Zabadani: Twenty-five men were evacuated from a rebel-held stronghold west of Damascus, capital of Syria on Wednesday as part of a UN-backed evacuation of 500 people from four besieged towns.
The reporter said 15 of those evacuated from Zabadani were young men and the rest were elderly in need of medical attention.
Once their bus had cleared Zabadani's outskirts, the men stepped out to be checked by medical teams.
A total of 500 people were to be simultaneously evacuated Wednesday from four towns: Zabadani, nearby Madaya, which is also in rebel hands, and the government-held towns of Fuaa and Kafraya in northwest Idlib province.
Zabadani and Madaya are besieged by government forces, and Fuaa and Kafraya are surrounded by Islamist rebel groups.
A local activist group in Madaya announced on its Facebook page that wounded residents and "their companions" were boarding buses to leave town.

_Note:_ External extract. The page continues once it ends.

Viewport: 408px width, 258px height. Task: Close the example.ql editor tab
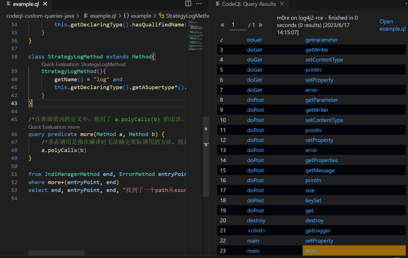coord(45,4)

"They will head first to Damascus, then to Idlib," said the group, the United Relief Organisation in Madaya and Zabadani.
And a Syrian security source said a first bus carrying about a dozen people -- including "wounded and their families" -- had also left Fuaa and Kafraya.
A UN source in Damascus told AFP that the identity of every evacuated person was being checked against a pre-approved list.
"We are evacuating injured or sick people from the four besieged towns," the source said.
The United Nations announced on April 7 that it was planning "a very major" medical evacuation in the four towns.
"Altogether it could be up to 500 people," Jan Egeland, who heads a UN-backed humanitarian taskforce for Syria, told reporters in Geneva.
Aid deliveries to the four towns are always simultaneous and equal: the same numbers of aid convoys must enter the different towns at the same time.
A similar stipulation applied for those being evacuated.
More than 270,000 people have been killed since Syria's conflict erupted in 2011, and millions have been forced to flee their homes.